>> begin

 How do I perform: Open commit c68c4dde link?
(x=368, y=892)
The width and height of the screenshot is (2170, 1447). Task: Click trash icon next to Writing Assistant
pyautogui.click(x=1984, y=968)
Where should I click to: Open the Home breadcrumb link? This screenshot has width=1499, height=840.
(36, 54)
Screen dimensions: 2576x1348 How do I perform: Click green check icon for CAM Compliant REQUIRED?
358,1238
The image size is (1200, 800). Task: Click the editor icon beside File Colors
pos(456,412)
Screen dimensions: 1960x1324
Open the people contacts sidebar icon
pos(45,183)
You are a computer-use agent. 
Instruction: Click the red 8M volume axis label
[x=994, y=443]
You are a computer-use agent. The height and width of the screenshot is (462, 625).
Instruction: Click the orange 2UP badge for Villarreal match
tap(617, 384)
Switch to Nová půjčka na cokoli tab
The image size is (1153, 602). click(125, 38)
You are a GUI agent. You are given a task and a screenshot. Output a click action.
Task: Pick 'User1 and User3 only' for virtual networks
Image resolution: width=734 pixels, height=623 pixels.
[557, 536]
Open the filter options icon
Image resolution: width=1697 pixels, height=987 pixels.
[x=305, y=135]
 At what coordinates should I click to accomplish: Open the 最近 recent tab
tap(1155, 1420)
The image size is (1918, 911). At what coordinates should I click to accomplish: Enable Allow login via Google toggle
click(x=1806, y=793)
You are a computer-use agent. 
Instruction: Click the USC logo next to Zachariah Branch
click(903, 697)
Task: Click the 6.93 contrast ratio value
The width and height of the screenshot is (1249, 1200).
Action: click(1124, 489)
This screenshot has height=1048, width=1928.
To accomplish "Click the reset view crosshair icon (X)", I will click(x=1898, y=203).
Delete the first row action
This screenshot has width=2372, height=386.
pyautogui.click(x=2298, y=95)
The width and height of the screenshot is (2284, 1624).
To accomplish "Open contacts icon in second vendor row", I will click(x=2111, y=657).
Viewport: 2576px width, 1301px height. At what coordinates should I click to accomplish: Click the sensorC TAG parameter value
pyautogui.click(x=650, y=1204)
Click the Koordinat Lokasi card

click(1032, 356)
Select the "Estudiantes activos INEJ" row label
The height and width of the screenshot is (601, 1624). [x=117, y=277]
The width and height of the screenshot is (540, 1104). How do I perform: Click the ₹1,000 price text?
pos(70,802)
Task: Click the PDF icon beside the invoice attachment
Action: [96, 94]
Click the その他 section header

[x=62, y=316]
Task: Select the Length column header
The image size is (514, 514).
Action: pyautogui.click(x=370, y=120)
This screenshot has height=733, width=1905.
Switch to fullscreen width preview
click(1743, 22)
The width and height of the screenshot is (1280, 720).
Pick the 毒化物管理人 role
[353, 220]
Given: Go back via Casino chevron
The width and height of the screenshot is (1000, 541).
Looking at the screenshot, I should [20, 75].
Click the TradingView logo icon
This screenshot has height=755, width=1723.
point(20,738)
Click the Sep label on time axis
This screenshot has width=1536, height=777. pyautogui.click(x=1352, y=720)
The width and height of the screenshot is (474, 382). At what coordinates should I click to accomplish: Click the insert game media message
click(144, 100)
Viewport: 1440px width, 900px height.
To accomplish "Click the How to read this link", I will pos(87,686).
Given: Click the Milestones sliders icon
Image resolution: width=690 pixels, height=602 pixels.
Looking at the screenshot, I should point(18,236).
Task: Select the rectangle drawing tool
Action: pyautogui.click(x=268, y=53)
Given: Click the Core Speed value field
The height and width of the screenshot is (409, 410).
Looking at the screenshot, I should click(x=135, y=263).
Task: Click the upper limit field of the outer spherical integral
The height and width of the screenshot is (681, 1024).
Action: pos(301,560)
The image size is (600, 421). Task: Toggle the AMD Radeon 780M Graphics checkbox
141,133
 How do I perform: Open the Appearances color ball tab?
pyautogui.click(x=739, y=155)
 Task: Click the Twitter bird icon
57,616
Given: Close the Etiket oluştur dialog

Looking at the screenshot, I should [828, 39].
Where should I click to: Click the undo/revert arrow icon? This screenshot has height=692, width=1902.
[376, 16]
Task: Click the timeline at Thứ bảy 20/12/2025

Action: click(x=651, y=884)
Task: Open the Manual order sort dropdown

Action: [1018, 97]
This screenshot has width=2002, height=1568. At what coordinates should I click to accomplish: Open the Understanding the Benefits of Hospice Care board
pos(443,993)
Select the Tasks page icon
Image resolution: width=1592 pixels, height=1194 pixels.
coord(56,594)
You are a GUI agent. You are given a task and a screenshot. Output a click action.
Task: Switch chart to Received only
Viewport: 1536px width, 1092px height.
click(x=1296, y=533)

>> end

What is asked: Copy out, word for word, the part of the material above that opens with the line containing "Task: Click the upper" and closes with the line containing "coord(56,594)", including both of those lines.

Finished task:
Task: Click the upper limit field of the outer spherical integral
The height and width of the screenshot is (681, 1024).
Action: pos(301,560)
The image size is (600, 421). Task: Toggle the AMD Radeon 780M Graphics checkbox
141,133
 How do I perform: Open the Appearances color ball tab?
pyautogui.click(x=739, y=155)
 Task: Click the Twitter bird icon
57,616
Given: Close the Etiket oluştur dialog

Looking at the screenshot, I should [828, 39].
Where should I click to: Click the undo/revert arrow icon? This screenshot has height=692, width=1902.
[376, 16]
Task: Click the timeline at Thứ bảy 20/12/2025

Action: click(x=651, y=884)
Task: Open the Manual order sort dropdown

Action: [1018, 97]
This screenshot has width=2002, height=1568. At what coordinates should I click to accomplish: Open the Understanding the Benefits of Hospice Care board
pos(443,993)
Select the Tasks page icon
Image resolution: width=1592 pixels, height=1194 pixels.
coord(56,594)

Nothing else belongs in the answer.